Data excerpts
|---|

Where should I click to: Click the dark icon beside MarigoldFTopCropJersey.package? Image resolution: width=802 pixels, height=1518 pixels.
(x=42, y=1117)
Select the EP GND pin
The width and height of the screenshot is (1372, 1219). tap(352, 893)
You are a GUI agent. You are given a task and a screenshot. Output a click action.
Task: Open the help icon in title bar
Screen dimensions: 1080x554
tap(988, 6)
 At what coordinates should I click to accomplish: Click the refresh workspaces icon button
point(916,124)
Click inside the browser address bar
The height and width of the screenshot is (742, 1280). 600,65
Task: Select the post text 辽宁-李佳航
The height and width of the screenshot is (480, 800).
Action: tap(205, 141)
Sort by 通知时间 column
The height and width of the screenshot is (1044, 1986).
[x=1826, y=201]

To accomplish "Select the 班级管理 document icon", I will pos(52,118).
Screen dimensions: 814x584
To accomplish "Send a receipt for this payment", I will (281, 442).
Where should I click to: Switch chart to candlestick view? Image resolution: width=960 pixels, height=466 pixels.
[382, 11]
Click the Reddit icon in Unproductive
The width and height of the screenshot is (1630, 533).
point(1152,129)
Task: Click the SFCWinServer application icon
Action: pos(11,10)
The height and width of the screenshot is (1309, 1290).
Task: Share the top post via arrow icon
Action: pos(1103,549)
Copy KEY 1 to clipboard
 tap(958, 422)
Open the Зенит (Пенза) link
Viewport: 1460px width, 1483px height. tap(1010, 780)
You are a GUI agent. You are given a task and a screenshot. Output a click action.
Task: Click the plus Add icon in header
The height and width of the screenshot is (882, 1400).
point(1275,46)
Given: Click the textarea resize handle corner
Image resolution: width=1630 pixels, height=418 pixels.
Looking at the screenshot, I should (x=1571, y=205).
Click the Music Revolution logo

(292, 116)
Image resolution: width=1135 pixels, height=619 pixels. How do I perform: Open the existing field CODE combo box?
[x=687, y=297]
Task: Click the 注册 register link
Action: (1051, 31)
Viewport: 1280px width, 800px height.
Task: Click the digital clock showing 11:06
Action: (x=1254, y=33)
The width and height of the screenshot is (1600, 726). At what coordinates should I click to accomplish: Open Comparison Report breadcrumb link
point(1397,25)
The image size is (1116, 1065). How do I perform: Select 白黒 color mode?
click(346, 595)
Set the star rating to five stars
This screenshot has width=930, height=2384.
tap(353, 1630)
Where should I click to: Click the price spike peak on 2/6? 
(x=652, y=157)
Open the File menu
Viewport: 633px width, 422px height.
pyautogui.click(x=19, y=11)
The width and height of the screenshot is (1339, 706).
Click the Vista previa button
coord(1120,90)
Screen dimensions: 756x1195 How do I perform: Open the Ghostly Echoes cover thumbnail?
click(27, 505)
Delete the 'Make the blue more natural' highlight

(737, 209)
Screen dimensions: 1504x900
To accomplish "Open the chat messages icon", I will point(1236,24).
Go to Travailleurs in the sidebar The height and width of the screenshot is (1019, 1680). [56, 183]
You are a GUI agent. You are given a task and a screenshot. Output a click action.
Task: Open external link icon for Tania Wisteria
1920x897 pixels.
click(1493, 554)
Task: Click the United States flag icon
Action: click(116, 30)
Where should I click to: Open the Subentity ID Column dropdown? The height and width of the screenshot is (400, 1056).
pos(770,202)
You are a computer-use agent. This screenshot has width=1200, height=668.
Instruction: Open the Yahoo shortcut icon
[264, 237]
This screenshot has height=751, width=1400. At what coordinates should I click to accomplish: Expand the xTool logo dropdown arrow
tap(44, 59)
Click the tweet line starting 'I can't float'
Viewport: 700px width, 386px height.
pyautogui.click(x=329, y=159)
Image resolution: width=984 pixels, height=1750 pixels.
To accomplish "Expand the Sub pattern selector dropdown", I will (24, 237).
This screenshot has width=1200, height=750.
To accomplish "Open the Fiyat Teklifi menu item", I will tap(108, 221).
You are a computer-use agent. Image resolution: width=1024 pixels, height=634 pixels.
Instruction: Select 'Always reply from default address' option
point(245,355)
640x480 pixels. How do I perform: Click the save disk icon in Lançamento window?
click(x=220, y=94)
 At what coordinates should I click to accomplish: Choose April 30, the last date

|---|

_Assignment_
Output the data once more, exactly as it appears above.

_Finished task_
Where should I click to: Click the dark icon beside MarigoldFTopCropJersey.package? Image resolution: width=802 pixels, height=1518 pixels.
(x=42, y=1117)
Select the EP GND pin
The width and height of the screenshot is (1372, 1219). tap(352, 893)
You are a GUI agent. You are given a task and a screenshot. Output a click action.
Task: Open the help icon in title bar
Screen dimensions: 1080x554
tap(988, 6)
 At what coordinates should I click to accomplish: Click the refresh workspaces icon button
point(916,124)
Click inside the browser address bar
The height and width of the screenshot is (742, 1280). 600,65
Task: Select the post text 辽宁-李佳航
The height and width of the screenshot is (480, 800).
Action: tap(205, 141)
Sort by 通知时间 column
The height and width of the screenshot is (1044, 1986).
[x=1826, y=201]

To accomplish "Select the 班级管理 document icon", I will pos(52,118).
Screen dimensions: 814x584
To accomplish "Send a receipt for this payment", I will (281, 442).
Where should I click to: Switch chart to candlestick view? Image resolution: width=960 pixels, height=466 pixels.
[382, 11]
Click the Reddit icon in Unproductive
The width and height of the screenshot is (1630, 533).
point(1152,129)
Task: Click the SFCWinServer application icon
Action: pos(11,10)
The height and width of the screenshot is (1309, 1290).
Task: Share the top post via arrow icon
Action: pos(1103,549)
Copy KEY 1 to clipboard
 tap(958, 422)
Open the Зенит (Пенза) link
Viewport: 1460px width, 1483px height. tap(1010, 780)
You are a GUI agent. You are given a task and a screenshot. Output a click action.
Task: Click the plus Add icon in header
The height and width of the screenshot is (882, 1400).
point(1275,46)
Given: Click the textarea resize handle corner
Image resolution: width=1630 pixels, height=418 pixels.
Looking at the screenshot, I should (x=1571, y=205).
Click the Music Revolution logo

(292, 116)
Image resolution: width=1135 pixels, height=619 pixels. How do I perform: Open the existing field CODE combo box?
[x=687, y=297]
Task: Click the 注册 register link
Action: (1051, 31)
Viewport: 1280px width, 800px height.
Task: Click the digital clock showing 11:06
Action: (x=1254, y=33)
The width and height of the screenshot is (1600, 726). At what coordinates should I click to accomplish: Open Comparison Report breadcrumb link
point(1397,25)
The image size is (1116, 1065). How do I perform: Select 白黒 color mode?
click(346, 595)
Set the star rating to five stars
This screenshot has width=930, height=2384.
tap(353, 1630)
Where should I click to: Click the price spike peak on 2/6? 
(x=652, y=157)
Open the File menu
Viewport: 633px width, 422px height.
pyautogui.click(x=19, y=11)
The width and height of the screenshot is (1339, 706).
Click the Vista previa button
coord(1120,90)
Screen dimensions: 756x1195 How do I perform: Open the Ghostly Echoes cover thumbnail?
click(27, 505)
Delete the 'Make the blue more natural' highlight

(737, 209)
Screen dimensions: 1504x900
To accomplish "Open the chat messages icon", I will point(1236,24).
Go to Travailleurs in the sidebar The height and width of the screenshot is (1019, 1680). [56, 183]
You are a GUI agent. You are given a task and a screenshot. Output a click action.
Task: Open external link icon for Tania Wisteria
1920x897 pixels.
click(1493, 554)
Task: Click the United States flag icon
Action: click(116, 30)
Where should I click to: Open the Subentity ID Column dropdown? The height and width of the screenshot is (400, 1056).
pos(770,202)
You are a computer-use agent. This screenshot has width=1200, height=668.
Instruction: Open the Yahoo shortcut icon
[264, 237]
This screenshot has height=751, width=1400. At what coordinates should I click to accomplish: Expand the xTool logo dropdown arrow
tap(44, 59)
Click the tweet line starting 'I can't float'
Viewport: 700px width, 386px height.
pyautogui.click(x=329, y=159)
Image resolution: width=984 pixels, height=1750 pixels.
To accomplish "Expand the Sub pattern selector dropdown", I will (24, 237).
This screenshot has width=1200, height=750.
To accomplish "Open the Fiyat Teklifi menu item", I will tap(108, 221).
You are a computer-use agent. Image resolution: width=1024 pixels, height=634 pixels.
Instruction: Select 'Always reply from default address' option
point(245,355)
640x480 pixels. How do I perform: Click the save disk icon in Lançamento window?
click(x=220, y=94)
 At what coordinates should I click to accomplish: Choose April 30, the last date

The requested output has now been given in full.